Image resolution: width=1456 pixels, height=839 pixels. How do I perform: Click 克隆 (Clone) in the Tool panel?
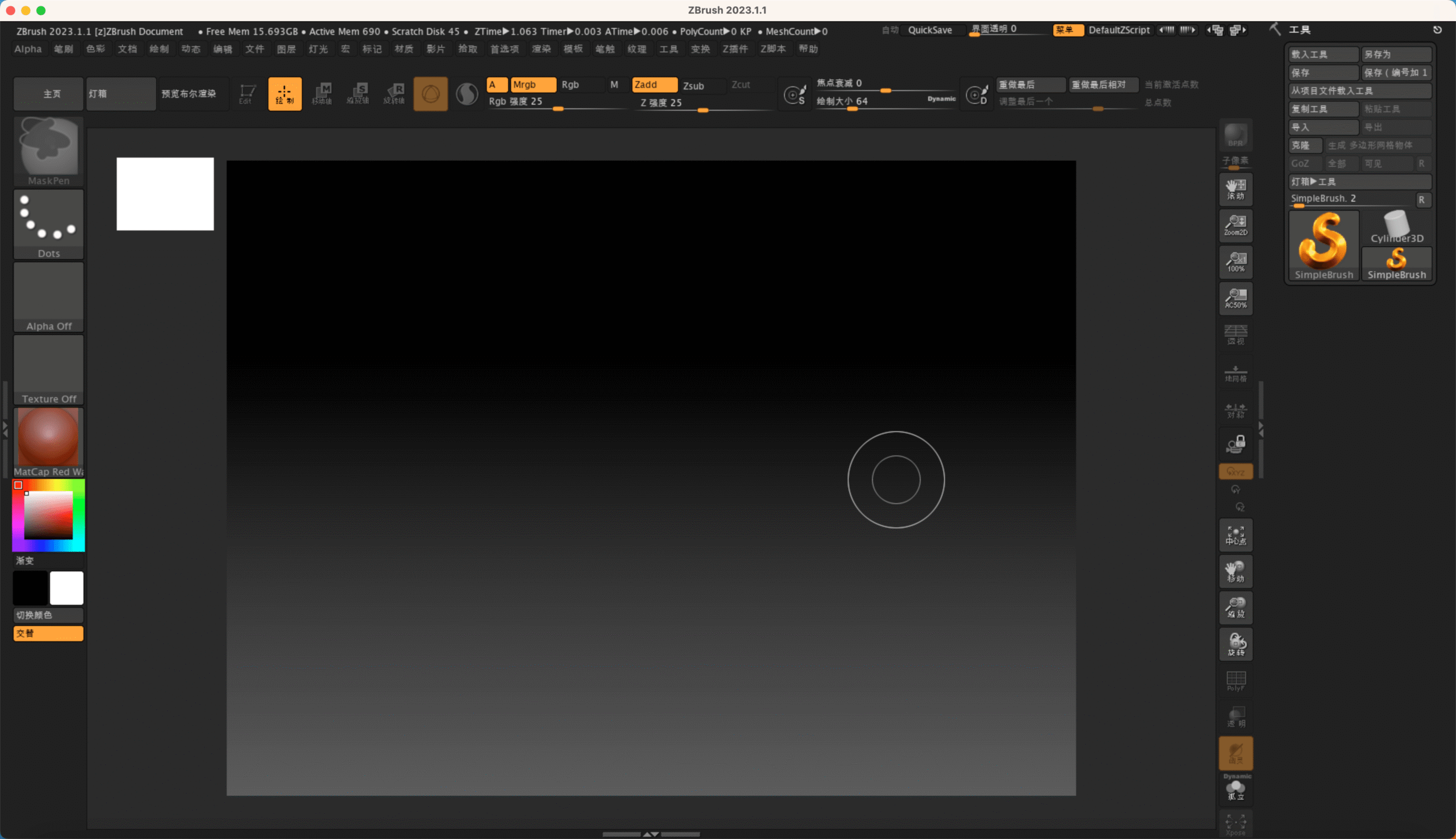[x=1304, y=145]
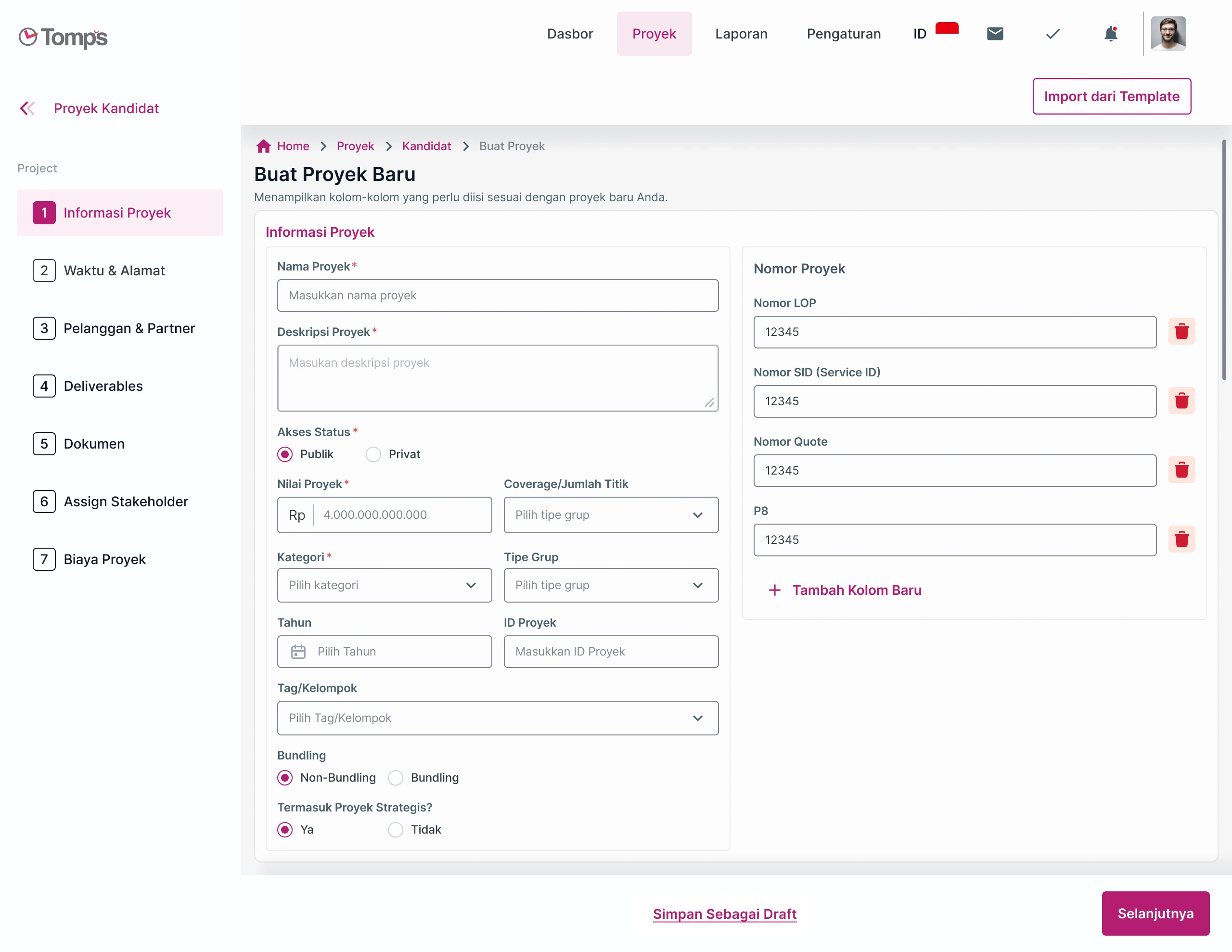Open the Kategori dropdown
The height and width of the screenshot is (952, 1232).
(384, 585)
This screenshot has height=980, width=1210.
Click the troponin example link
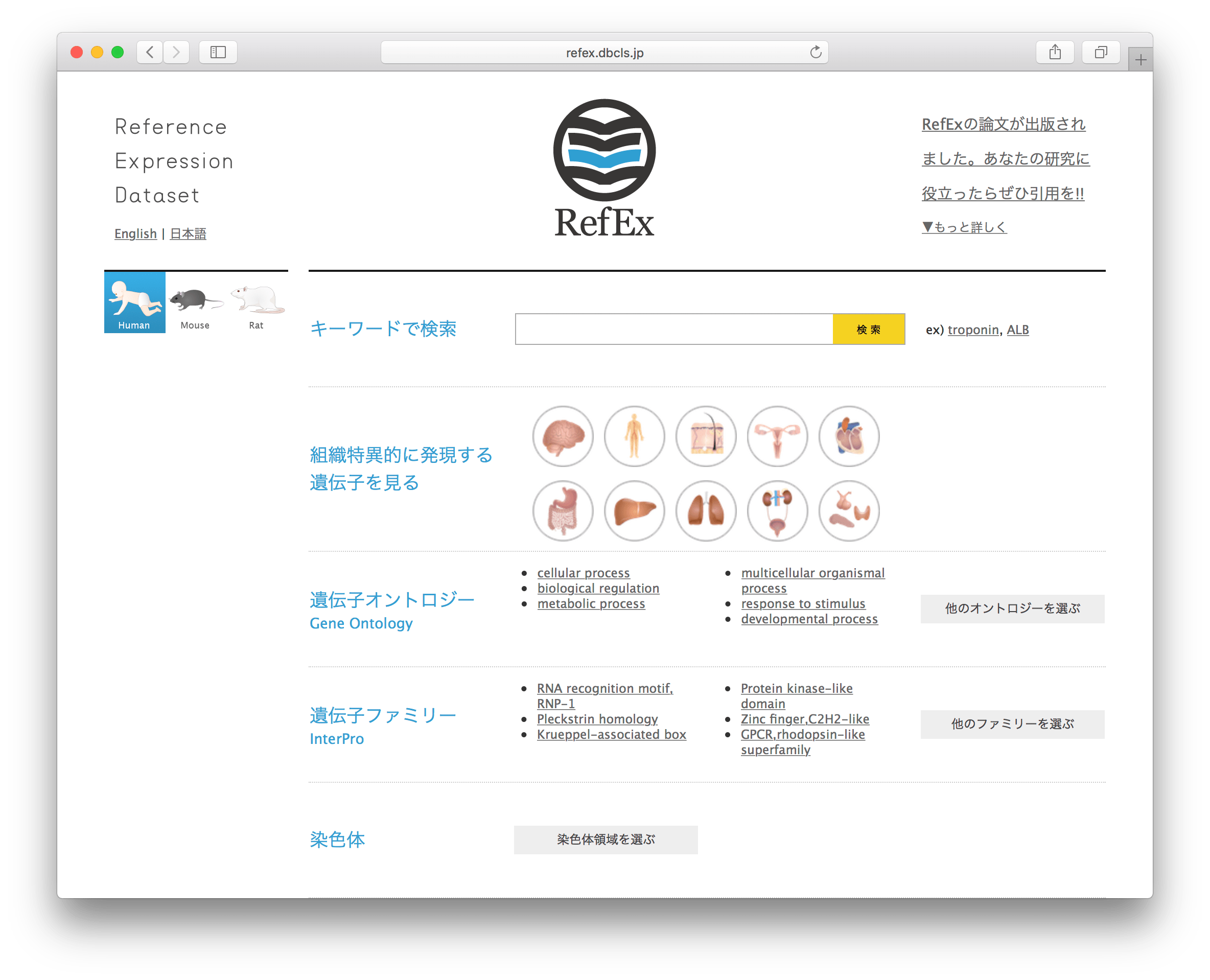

● ● ● ● ●

> [AIM OF THE EXERCISE]
Give back the whole listing exactly, without pictures.

> [RESULT]
Image resolution: width=1456 pixels, height=839 pixels. How do I perform: Click 克隆 (Clone) in the Tool panel?
[x=1304, y=145]
Open the Kategori dropdown
The height and width of the screenshot is (952, 1232).
(384, 585)
This screenshot has height=980, width=1210.
Click the troponin example link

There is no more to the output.